As I laid in bed holding Bei's hand thinking about how incredibly lucky we are to have this really loving child in our life, I realized I forgot to mention the most important thing that happened yesterday before the meltdown, I received 4 kisses from Bei and they were all unsolicited. I'm kissing him constantly and he seems to love it, so I think he has the concept down.
Anyway, when he and Dan were playing Choo Choo's in the morning, I came into the room and he looked at me and pursed his lips like he sent me a kiss. I kind of dismissed it because I thought it was more wishful thinking on my part. Later on, we were sitting on the couch and he was eating his Cheerios and feeding them to me and he was studying my face and got real close and put his mouth on mine, his mouth was open in a big O, but it still was kiss. He did several other times in the morning. Then he tried to slip a Cheerio in my mouth when he did it...okay, son I'm crazy in love with you but that is going a little over the top. I cracked up laughing and he did too. He really loves to laugh and smile.
He is such a different kid with Dan and I then when we are with the group, he is so happy when it is just the three of us and so darn serious when we are with others. To me it is just a miracle that this super shy introverted child has bonded with Dan and I from the beginning. How did he decide, yep you two are okay and not turn inward like he does? It all feels so much bigger than ourselves and I feel that I owe God a big one after this.

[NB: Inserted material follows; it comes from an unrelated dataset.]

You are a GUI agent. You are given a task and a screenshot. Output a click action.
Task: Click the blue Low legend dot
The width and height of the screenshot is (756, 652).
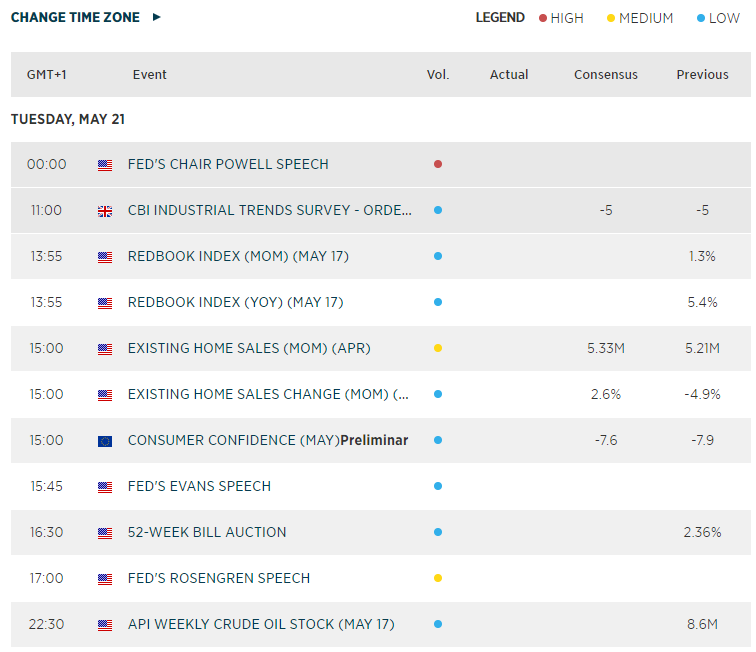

When I think about what a loving little boy he is and how much he loves to be held and cuddled, it just makes me get emotional.
Dan whispered to me this morning that Bei held his hand all night long. We are so incredibly fortunate that not only did we get a kid that needs love but wants to give it back. This journey has just been amazing and far exceeds any of my expectations. We truly got the perfect child for Dan and I.